Nous avons un rapport malaisé au corps. John Updike dit que nous sommes « les bergers de nos corps, des bêtes aussi stupides, chauves, répugnantes que du bétail ». On les aiguillonne en espérant qu’ils ne vont pas soudain s’émanciper, sauter une barrière, s’aventurer sur l’autoroute. Ils nous appartiennent mais sont l’altérité. Machado de Assis, dans son merveilleux livre Mémoires posthumes de Brás Cubas, en fait une description un peu différente. Le héros vieillissant est à une fête : « Je revins dans la salle, l’envie me prit de danser une polka, de m’enivrer de lumière, de fleurs, du reflet des cristaux, de celui des beaux yeux, du murmure sourd et léger des conversations particulières. […] Je me trouvai soudain tout rajeuni. Mais quand, une demi-heure plus tard, je me retirai du bal, à quatre heures du matin, qu’est-ce que je trouvai dans le fond de ma voiture ? Mes cinquante ans. Ils étaient revenus avec entêtement, non point frileux ni rhumatisants, mais un peu las, et désireux d’un bon lit et de repos. » (Traduction d’Adrien Delpech, éd. Garnier Frères, 1911)

La foudre intérieure

Lors de la préparation, nous avons dû visionner une série de vidéos médicales d’opérations, de transits barytés, de gastroscopies, d’angiographies, d’arthroscopies, etc. Pour moi, une des plus remarquables fut celle d’une angiographie, une image aux rayons X d’un produit de contraste qu’on injectait dans les artères autour du coeur. Lorsqu’il se répandait en un battement de coeur, en une pulsation, il se diffusait et noircissait son chemin accidenté le long des artères. J’avais toujours cru que ces vaisseaux présentaient de douces courbes aérodynamiques ou au moins une certaine ergonomie. Mais ils sont en escalier, fourchent brutalement. Cette vidéo fut mise de côté et resta là, dans la salle de montage, à attendre de trouver sa place. On s’en est servi tôt dans l’opéra. Le dieu Zeus vient se mêler des affaires et de la fortune d’Ulysse et quand l’interprète chantait « Je lâche des éclairs », nous projetions une image de ce qui semblait être un éclair mais était en fait cette angiographie, la foudre qui frappait au sein d’un corps.

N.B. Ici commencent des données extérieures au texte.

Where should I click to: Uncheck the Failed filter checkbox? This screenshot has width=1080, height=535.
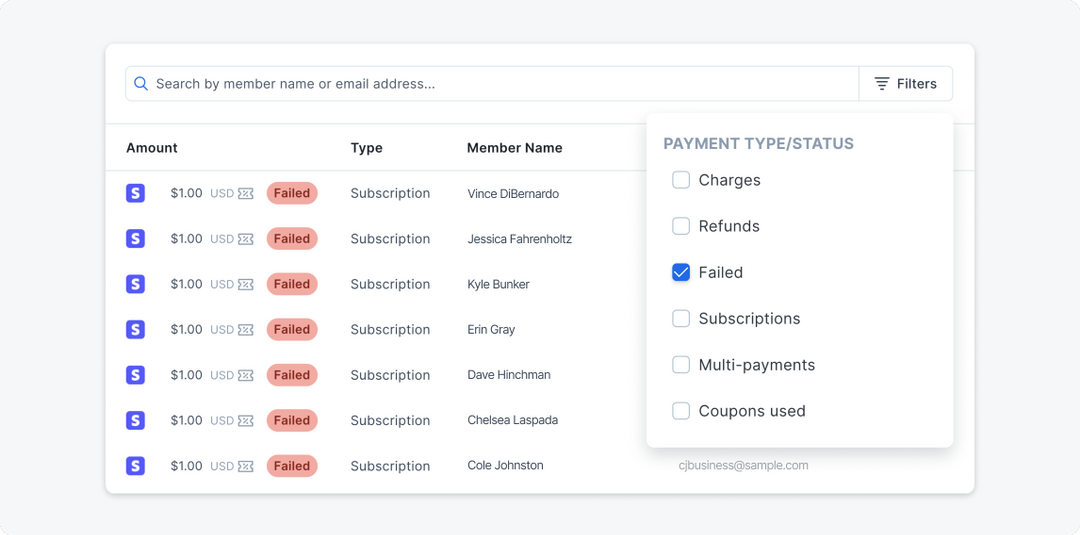[x=681, y=272]
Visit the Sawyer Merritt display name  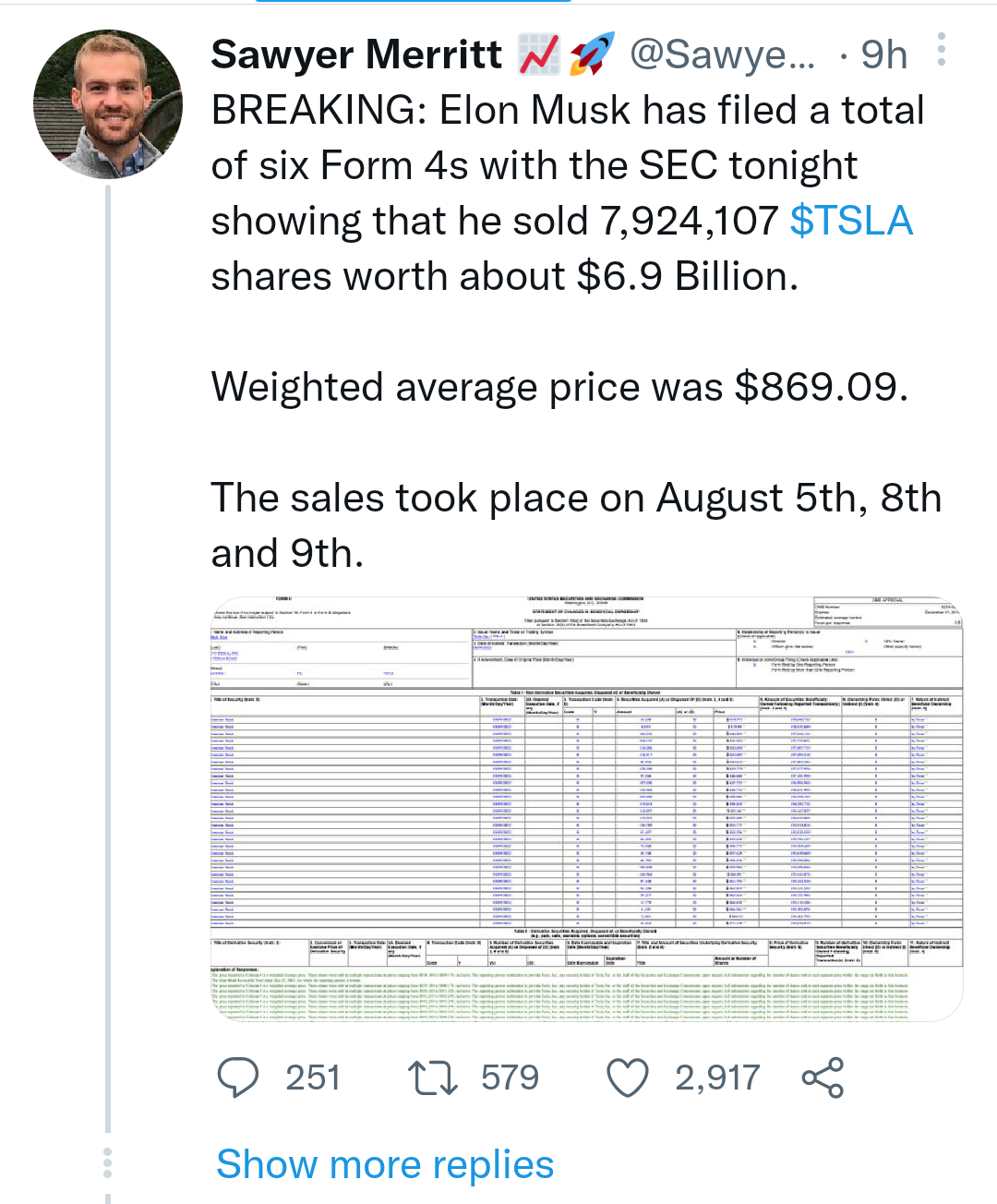[356, 54]
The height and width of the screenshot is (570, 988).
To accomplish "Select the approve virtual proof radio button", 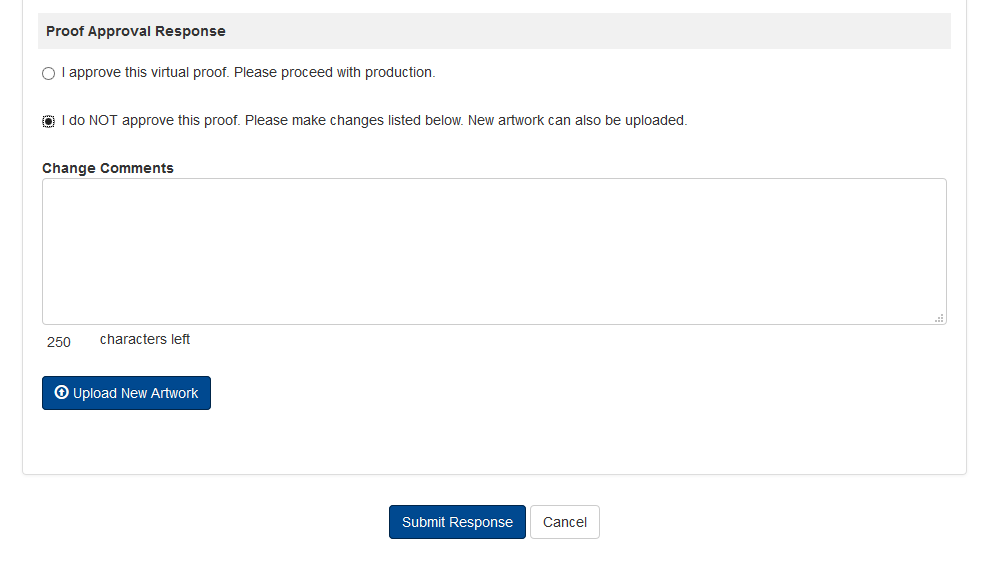I will (48, 74).
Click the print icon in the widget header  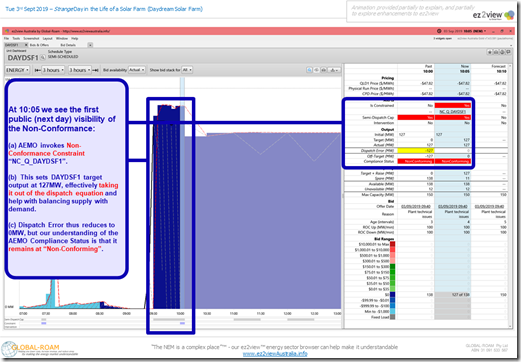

Il ritorno d’Ulisse with Hanna Bayodi, Jeffrey Thompson, Jonathan Riddleberger, Enrico Wey, Anna Zander and Antonio Abete © Photo: ICKHEO

Une libation aux dieux

C’est là que nous en sommes aujourd’hui. Non plus directement dans la crainte des dieux grecs mais tout de même à la merci de forces qui nous entourent. Le monde qui échappe à notre contrôle et qui doit être protégé à force de sacrifices et de libations est à présent en nous. La peur de l’éclair de Zeus est apaisée par l’invention du paratonnerre mais nous sommes toujours terrifiés par la foudre intérieure, crise cardiaque ou autre défaillance interne qu’on ne peut, au mieux, que tenter de prévenir. On peut essayer d’apaiser nos organismes mais en fin de compte, évidemment, nous sommes à leur merci et c’est eux qui nous détruiront.

Alors, plutôt que de brûler de l’huile au temple, nous prions chaque jour sur l’autel du tapis de course ou du simulateur d’escalier à la salle de sport (ou bien on ne le fait pas et on invite la colère des dieux). Nous ingérons nos offrandes, notre calcium, nos antioxydants, nous faisons carême pour de bon du beurre, de la viande rouge, des cigarettes (ou on ne le fait pas et on invite à la fois le désastre et l’opprobre due au blasphémateur).

Les risques sont à la fois internes et externes. Tous nous sont étrangers. Quelle est alors la frontière extrêmement mince entre les éclairs extérieurs et ceux, intérieurs, dont nous pensons qu’ils nous appartiennent ? Ce paradoxe, cette question devient le thème conducteur de la mise en scène ; et face à cette vulnérabilité, il n’y a que le courage utopique d’Ulysse et de tous les héros mythiques.